Instructions to follow
Please repeat the records below exactly, but only from the line that contains "Setting Up an SRV Record (426, 174)" onward, ending with the last line.

== == ==

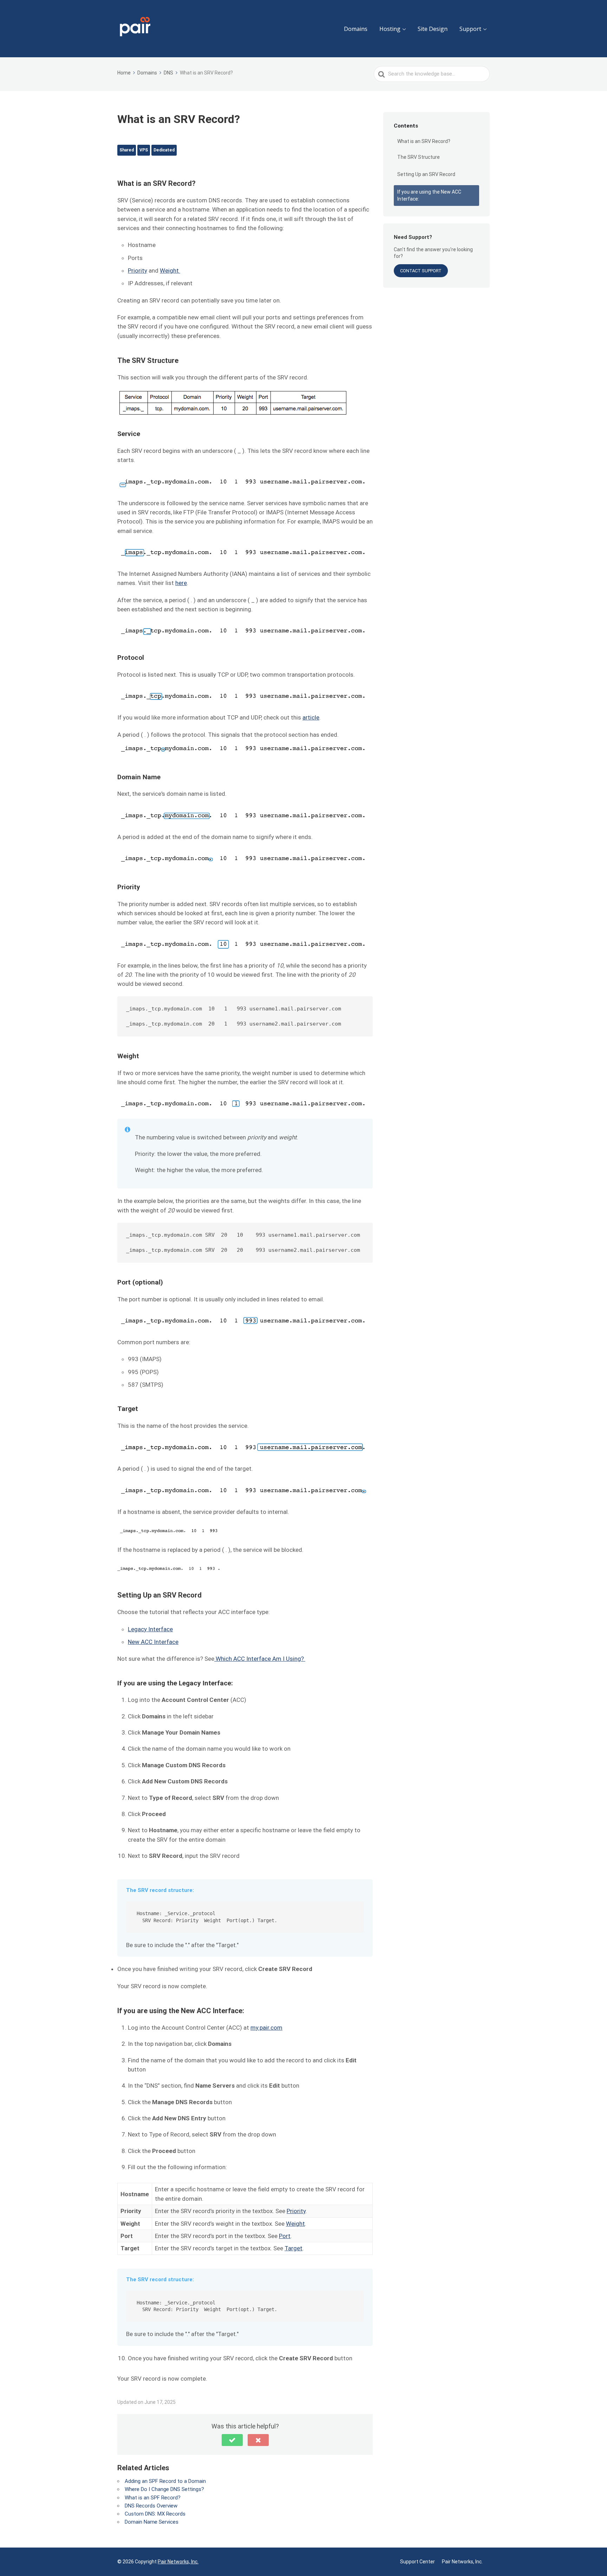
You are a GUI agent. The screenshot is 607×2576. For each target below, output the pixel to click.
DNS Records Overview (151, 2506)
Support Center (417, 2561)
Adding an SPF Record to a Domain (165, 2481)
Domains (355, 29)
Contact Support (421, 270)
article (310, 717)
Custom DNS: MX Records (155, 2514)
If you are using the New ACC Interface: (429, 195)
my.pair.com (266, 2027)
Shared (126, 150)
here (181, 582)
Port (285, 2235)
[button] (232, 2440)
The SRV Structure (418, 157)
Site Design (433, 29)
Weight (170, 270)
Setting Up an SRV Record (426, 174)
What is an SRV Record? (423, 141)
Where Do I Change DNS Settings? (164, 2489)
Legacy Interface (150, 1629)
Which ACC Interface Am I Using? (259, 1658)
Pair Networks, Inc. (178, 2561)
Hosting (389, 29)
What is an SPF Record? (153, 2497)
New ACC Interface (153, 1641)
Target (293, 2248)
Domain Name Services (151, 2522)
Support (470, 29)
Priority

== == ==

Response below
Setting Up an SRV Record (426, 174)
What is an SRV Record? (423, 141)
Where Do I Change DNS Settings? (164, 2489)
Legacy Interface (150, 1629)
Which ACC Interface Am I Using? (259, 1658)
Pair Networks, Inc. (178, 2561)
Hosting (389, 29)
What is an SPF Record? (153, 2497)
New ACC Interface (153, 1641)
Target (293, 2248)
Domain Name Services (151, 2522)
Support (470, 29)
Priority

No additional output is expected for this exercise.